简体   繁体   English

字符串十六进制编码和解码

[英]String Hex Encoding and Decoding

I am converting a String from UTF-8 to CP1047 and then performing hex encoding on it, which works great. 我将String从UTF-8转换为CP1047,然后对其执行十六进制编码,效果很好。 Next what I am doing is converting back, using decoding the hex String and displaying it on console in UTF-8 format. 接下来,我要做的是转换回去,使用十六进制String解码并将其以UTF-8格式显示在控制台上。 Problem is I am not getting the proper String what I passed to encoding method. 问题是我没有传递给编码方法的正确字符串。 Below is the piece of code I coded: 以下是我编写的代码:

public class HexEncodeDecode {

    public static void main(String[] args) throws UnsupportedEncodingException,
            DecoderException {
        String reqMsg = "ISO0150000150800C220000080000000040000050000000215102190000000014041615141800001427690161 0B0    000123450041234";
        char[] hexed = getHex(reqMsg, "UTF-8", "Cp1047");

        System.out.println(hexed);

        System.out.println(getString(hexed));
    }

    public static char[] getHex(String source, String inputCharacterCoding,
            String outputCharacterCoding) throws UnsupportedEncodingException {
        return Hex.encodeHex(new String(source.getBytes(inputCharacterCoding),
                outputCharacterCoding).getBytes(), false);
    }

    public static String getString(char[] source) throws DecoderException,
            UnsupportedEncodingException {
        return new String(Hex.decodeHex(source), Charset.forName("UTF-8"));
    }
}

Output I am getting is : 我得到的输出是:

    C3B1C3AB7CC290C291C295C290C290C290C290C291C295C290C298C290C290C3A41616C290C290C290C290C290C298C290C290C290C290C290C290C290C290C294C290C290C290C290C290C295C290C290C290C290C290C290C29016C291C295C291C29016C291C299C290C290C290C290C290C290C290C290C291C294C290C294C291C296C291C295C291C294C291C298C290C290C290C290C291C2941604C296C299C290C291C296C291C280C290C3A2C290C280C280C280C280C290C290C290C29116C293C294C295C290C290C294C29116C293C294
ñë|äâ

So, need help in printing the input String back. 因此,在打印回输入字符串时需要帮助。

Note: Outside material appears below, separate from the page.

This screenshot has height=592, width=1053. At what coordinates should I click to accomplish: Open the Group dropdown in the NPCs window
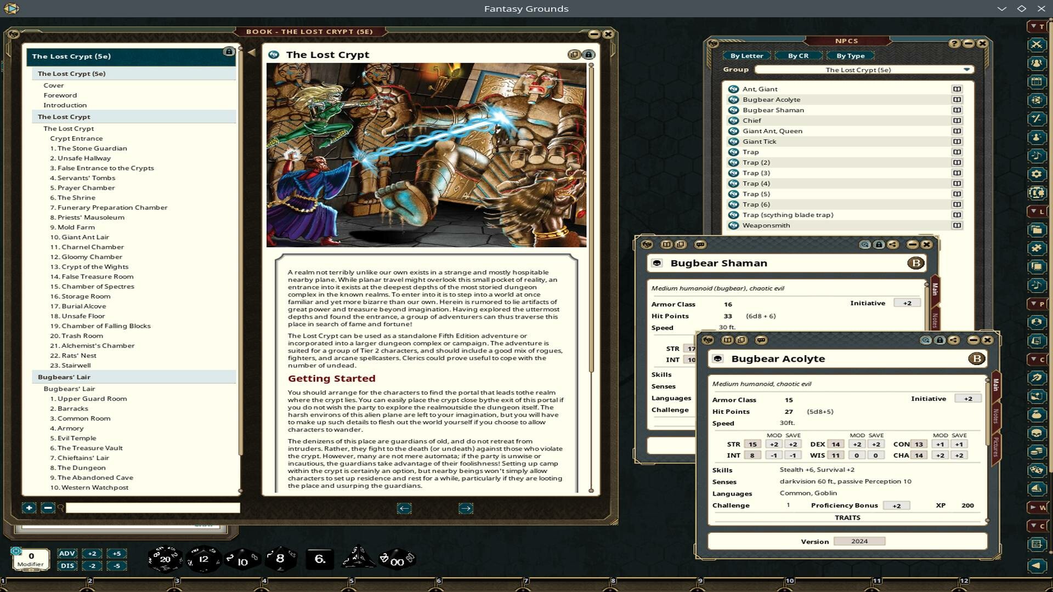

Expected output would be: 预期输出为:

C3B1C3AB7CC290C291C295C290C290C290C290C291C295C290C298C290C290C3A41616C290C290C290C290C290C298C290C290C290C290C290C290C290C290C294C290C290C290C290C290C295C290C290C290C290C290C290C29016C291C295C291C29016C291C299C290C290C290C290C290C290C290C290C291C294C290C294C291C296C291C295C291C294C291C298C290C290C290C290C291C2941604C296C299C290C291C296C291C280C290C3A2C290C280C280C280C280C290C290C290C29116C293C294C295C290C290C294C29116C293C294
ISO0150000150800C220000080000000040000050000000215102190000000014041615141800001427690161 0B0    000123450041234
new String(source.getBytes(inputCharacterCoding), outputCharacterCoding)
    .getBytes()

This probably does not do what you think it does. 这可能不符合您的想法。

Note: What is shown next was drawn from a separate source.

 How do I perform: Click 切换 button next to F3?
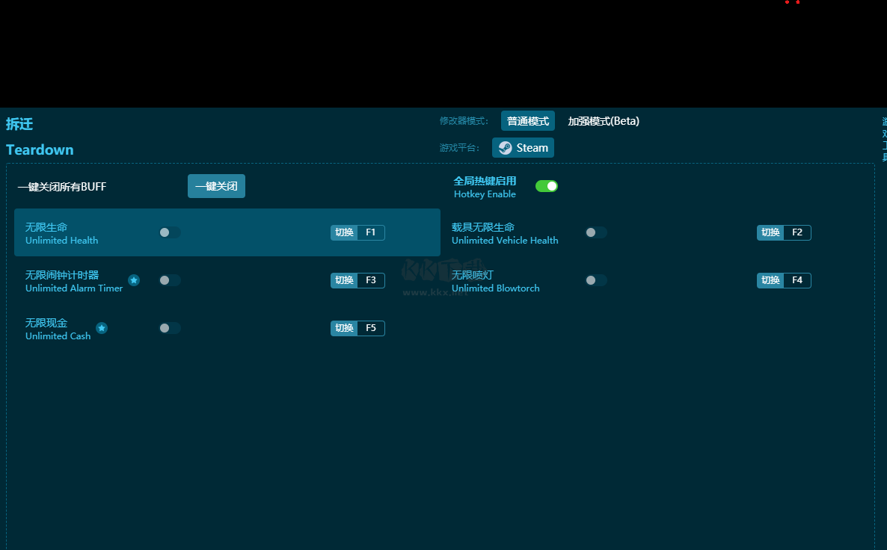[344, 280]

First things first: a String has no encoding . 首先, String没有编码 Repeat after me: a String has no encoding . 在我之后重复: String没有编码

A String is simply a sequence of tokens which aim to represent characters. String只是旨在表示字符的令牌序列。 It just happens that for this purpose Java uses a sequence of char s. 为此,Java恰好使用了char序列。 They could just as well be carrier pigeons. 他们也可能是信鸽。

UTF8, CP1047 and others are just character codings; UTF8,CP1047和其他仅仅是字符编码。 two operations can be performed: 可以执行两个操作:

  • encoding: turn a stream of carrier pigeons ( char s) into a stream of bytes; 编码:将信鸽( char )流转换为字节流;
  • decoding: turn a stream of bytes into a stream of carrier pigeons ( char s). 解码:将字节流转换为载体鸽子( char )流。

Basically, your base assumption is wrong; 基本上,您的基本假设是错误的; you cannot associate an encoding with a String . 您不能将编码与String关联。 Your real input should be a byte stream (more often than not a byte array) which you know is the result of a particular encoding (in your case, UTF-8), which you want to re-encode using another charset (in your case, CP1047). 您的实际输入应该是一个byte流(通常不是字节数组),您知道它是特定编码 (在您的情况下为UTF-8)的结果,您想使用另一个字符集(在您的情况,CP1047)。

The "secret" behing a real answer here would be the code of your Hex.encodeHex() method but you don't show it, so this is as good an answer that I can muster. 作为真正答案的“秘密”将是您的Hex.encodeHex()方法的代码,但是您没有显示它,因此这是我可以推荐的一个很好的答案。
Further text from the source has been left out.